Net Rate: The forward rate minus the reverse rate.

Average Rate:  refers to the speed of the entire reaction from start to finish.

Instantaneous Rate: The speed of the reaction at one moment in time. Some reactions can happen quickly at the start and then slow down. You have one average rate, but the instantaneous rates can tell you the whole story.

Scientists measure all of these rates by finding out the concentrations of the molecules in the mixture. If you find out the concentration of molecules at two different times, you can find out what direction the reaction is moving toward and how fast it is going. If the concentrations are stable during two measurements, the reaction is at an equilibrium point.

One Step at a Time

Since many reactions happen in several steps, the rate for each step needs to be measured. There will always be one step that happens at the slowest speed. That slowest step is called the rate-limiting step.

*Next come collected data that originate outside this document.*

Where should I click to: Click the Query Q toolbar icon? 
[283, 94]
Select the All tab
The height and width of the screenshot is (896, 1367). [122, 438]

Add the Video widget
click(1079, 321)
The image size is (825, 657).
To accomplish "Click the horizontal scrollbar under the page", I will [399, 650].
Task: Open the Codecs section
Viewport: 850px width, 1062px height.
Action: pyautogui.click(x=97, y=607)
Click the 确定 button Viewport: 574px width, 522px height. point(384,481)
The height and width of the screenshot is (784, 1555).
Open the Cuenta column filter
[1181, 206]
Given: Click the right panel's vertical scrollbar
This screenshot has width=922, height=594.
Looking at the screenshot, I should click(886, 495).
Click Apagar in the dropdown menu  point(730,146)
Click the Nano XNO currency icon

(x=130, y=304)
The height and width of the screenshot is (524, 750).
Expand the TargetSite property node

That rate-limiting step is the one reaction that really determines how fast the overall reaction can happen. If you have six steps in your series of reactions and the third step goes incredibly slow, that is the rate-limiting step. As far as the overall reaction is concerned, none of the other rates really matter. If you want to speed up the overall reaction, you would focus on that slowest step. Don’t forget that if you only speed up one step, another step may become the new rate-limiting step. You should always understand how all of the steps are involved in the overall reaction.

Stoichiometry

Reactions depend on the compounds involved and how much of each compound is needed. Stoichiometry is the part of chemistry that studies amounts of substances that are involved in reactions. Stoichiometry is all about the numbers.

All reactions are dependent on how much stuff you have. Stoichiometry helps you figure out how much of a compound you will need, or maybe how much you started with.

When you’re doing problems in stoichiometry, you might look at…
– Mass of Reactants (chemicals before the reaction)

– Mass of Products (chemicals after the reaction)

– Chemical Equations

– Molecular Weights of Reactants and Products

– Formulas of Various Compounds

Assuming  you are making sodium chloride (NaCl). You start with two ions and wind up with an ionic/electrovalent compound. When you look at the equation, you see that it takes one sodium ion (Na+) to combine with one chlorine ion (Cl) to make the salt.

When you use stoichiometry, you can determine amounts of substances needed to fulfill the requirements of the reaction. Stoichiometry will tell you that, if you have ten million atoms of sodium and only one atom of chlorine, you can only make one molecule of sodium chloride. Nothing you can do will change that. It’s like this:

10,000,000 Na + 1 Cl –> NaCl + 9,999,999 Na

When you mix hydrogen gas (H2) and oxygen gas (O2), nothing much happens.  But when you add a spark to the mixture, all of the molecules combine and eventually form water (H2O). You would write it like this:]

2H2 + O2 –> 2H2O

Look at the equation above . Four hydrogen atoms and two oxygen atoms are on each side of the equation. It’s an important idea to see that you need twice as many hydrogen atoms as you do oxygen atoms. The number of atoms in the equation will help you figure out how much of each substance you will need to make the reaction happen.

Rate of Reaction

The rate of a reaction is the speed at which a chemical reaction happens. If a reaction has a low rate, that means the molecules combine at a slower speed than a reaction with a high rate. Some reactions take hundreds, maybe even thousands, of years while others can happen in less than one second.